Last Tuesday, Dean Angelo Sr., President of the Chicago Fraternal Order of Police (FOP), “decried an unprecedented ‘level of disrespect’ faced by officers on the street,” according to an article in that day’s Chicago Tribune. The article went on to quote Angelo, “We’ve limited the officers’ ability to put people on the wall . . .” referring to what officers called the spread-eagle searching of detainees when Angelo was in the gang crimes unit back in the day.

The inimitable Malcolm X would have characterized what Angelo is seeing as a clear-cut case of the chickens coming home to roost. The Chicago Police Department (CPD) is notorious for being rude, disrespectful, disingenuous and dishonest. For years, indeed, decades, the CPD has routinely lied under oath in criminal trials. They have confiscated money from people, kept it and failed to inventory it. In some cases, they have outright robbed people in broad daylight. They have cursed at civilians and used racial epithets as a matter of course. All of this with no repercussions whatever. Moreover, they are being investigated by the Department of Justice (DOJ) because of a series of complaints filed by civilians concerning the problem of the CPD using excessive force. There are a lot of chickens out there with their heads turned in the direction of the CPD.

Angelo is living in a fantasy world where officers are the hapless victims of the disrespecting populous. What he fails to realize is that respect is earned, not awarded, and the CPD has failed to earn the peoples’ respect. In truth, the CPD has never sought respect. It has sought obedience. The two are not the same. When CPD officers got obedience, they thought they were getting respect. They were mistaken.

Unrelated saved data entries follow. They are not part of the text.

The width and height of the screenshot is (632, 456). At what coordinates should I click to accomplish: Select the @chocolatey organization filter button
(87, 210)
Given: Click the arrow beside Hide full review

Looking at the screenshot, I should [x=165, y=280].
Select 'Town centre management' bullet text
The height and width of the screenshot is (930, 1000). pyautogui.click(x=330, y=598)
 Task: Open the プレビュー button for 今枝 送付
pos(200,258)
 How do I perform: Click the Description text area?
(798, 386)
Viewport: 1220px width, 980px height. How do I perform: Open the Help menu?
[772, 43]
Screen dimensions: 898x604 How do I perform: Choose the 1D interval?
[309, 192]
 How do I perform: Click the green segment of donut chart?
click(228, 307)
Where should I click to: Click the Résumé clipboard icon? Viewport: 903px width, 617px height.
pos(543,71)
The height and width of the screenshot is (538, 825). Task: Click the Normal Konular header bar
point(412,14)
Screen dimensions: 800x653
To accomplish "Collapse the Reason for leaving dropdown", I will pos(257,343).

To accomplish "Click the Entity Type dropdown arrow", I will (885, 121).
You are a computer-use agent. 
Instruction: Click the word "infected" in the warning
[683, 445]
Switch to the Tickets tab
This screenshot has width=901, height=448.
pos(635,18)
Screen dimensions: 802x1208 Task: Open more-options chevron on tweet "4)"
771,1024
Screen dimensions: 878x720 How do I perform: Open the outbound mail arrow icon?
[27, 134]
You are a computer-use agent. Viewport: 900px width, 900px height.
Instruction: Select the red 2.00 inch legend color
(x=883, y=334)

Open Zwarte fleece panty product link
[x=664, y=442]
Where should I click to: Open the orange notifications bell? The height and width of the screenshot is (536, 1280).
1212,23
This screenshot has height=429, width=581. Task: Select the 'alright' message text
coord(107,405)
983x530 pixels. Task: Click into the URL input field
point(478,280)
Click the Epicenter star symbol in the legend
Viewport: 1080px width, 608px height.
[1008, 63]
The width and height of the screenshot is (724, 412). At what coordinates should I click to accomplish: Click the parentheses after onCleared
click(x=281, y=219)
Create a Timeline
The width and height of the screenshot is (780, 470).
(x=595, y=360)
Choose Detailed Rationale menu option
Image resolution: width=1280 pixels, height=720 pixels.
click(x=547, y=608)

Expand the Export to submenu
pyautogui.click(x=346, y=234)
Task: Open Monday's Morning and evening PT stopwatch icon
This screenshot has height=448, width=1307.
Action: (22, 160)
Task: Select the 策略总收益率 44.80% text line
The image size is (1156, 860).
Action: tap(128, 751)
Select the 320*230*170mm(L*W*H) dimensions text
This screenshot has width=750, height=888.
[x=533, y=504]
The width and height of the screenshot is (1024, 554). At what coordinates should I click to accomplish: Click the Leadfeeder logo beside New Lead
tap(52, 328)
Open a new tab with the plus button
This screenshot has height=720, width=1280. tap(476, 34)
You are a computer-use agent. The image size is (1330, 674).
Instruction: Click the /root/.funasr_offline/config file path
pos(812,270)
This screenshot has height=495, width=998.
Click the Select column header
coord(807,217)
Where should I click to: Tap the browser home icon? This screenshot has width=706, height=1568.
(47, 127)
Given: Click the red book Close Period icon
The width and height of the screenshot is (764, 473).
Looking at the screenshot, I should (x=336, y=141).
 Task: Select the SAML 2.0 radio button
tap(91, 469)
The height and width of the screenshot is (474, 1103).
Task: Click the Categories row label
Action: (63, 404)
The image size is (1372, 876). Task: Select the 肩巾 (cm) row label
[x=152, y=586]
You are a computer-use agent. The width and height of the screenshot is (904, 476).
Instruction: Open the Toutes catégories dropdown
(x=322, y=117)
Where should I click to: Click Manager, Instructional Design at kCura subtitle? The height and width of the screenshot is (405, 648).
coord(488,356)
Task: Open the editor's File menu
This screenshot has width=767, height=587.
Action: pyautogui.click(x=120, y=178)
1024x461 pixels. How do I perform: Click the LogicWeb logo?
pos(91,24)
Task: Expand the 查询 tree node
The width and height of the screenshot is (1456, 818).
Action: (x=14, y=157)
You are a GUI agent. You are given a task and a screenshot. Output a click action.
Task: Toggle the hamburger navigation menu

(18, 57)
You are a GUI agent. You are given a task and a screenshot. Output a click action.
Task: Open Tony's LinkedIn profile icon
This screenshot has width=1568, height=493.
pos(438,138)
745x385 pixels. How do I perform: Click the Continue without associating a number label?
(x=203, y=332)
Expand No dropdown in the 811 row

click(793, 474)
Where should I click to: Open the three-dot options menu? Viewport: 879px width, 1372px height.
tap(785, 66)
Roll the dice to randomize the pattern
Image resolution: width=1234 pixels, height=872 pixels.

Moreover, racism among FOP members in the CPD has been documented for at least 40 years. The Mayor’s Police Accountability Task Force earlier this year and the 1972 Metcalf report entitled The Misuse of Police Authority in Chicago both cite racism as one of the underlying factors contributing to the abusive treatment suffered by minority citizens at the hands of the police. Racism and the desire for respect don’t exactly go hand in hand.

Angelo points to the videotape of Jason Van Dyke murdering Laquan McDonald being played over and over again in the media as an example of how the media disrespects the CPD, and contributes to the milieu of disrespect police find themselves in today. What Angelo fails to realize is that FOP members of the CPD have never been respected in the Black and Latino communities. Feared perhaps, but never respected. Now, with the McDonald tape having been released and the public eye being focused on the CPD, even the fear is waning. With the fear gone, the disrespect that has always been there can be expressed. That is what CPD officers are now seeing in the community.

According to the Tribune article, “Angelo spoke of how poverty, drug activity and violence have gone hand in hand for generations . . ..” He is then quoted as saying, “You can’t police your way out of this, but you look to police to deal with the fallout.” He is absolutely right. The part he did not and does not realize is that for decades, that has been the role of police departments in this country. That is their role today. Their role has never been about solving crimes. So his alluding, as he did, according to the article, to the possibility of homicides reaching 900 a year is misguided. The notion of police solving and preventing crimes is merely a ruse to conceal their true purpose, to wit, to control and contain the masses. What CPD officers are witnessing is a refusal of the masses to be controlled and contained. That refusal has nothing to do with respect. It has everything to do with freedom from control, freedom from containment. The sooner Angelo and his ilk understand that, the better off we all will be.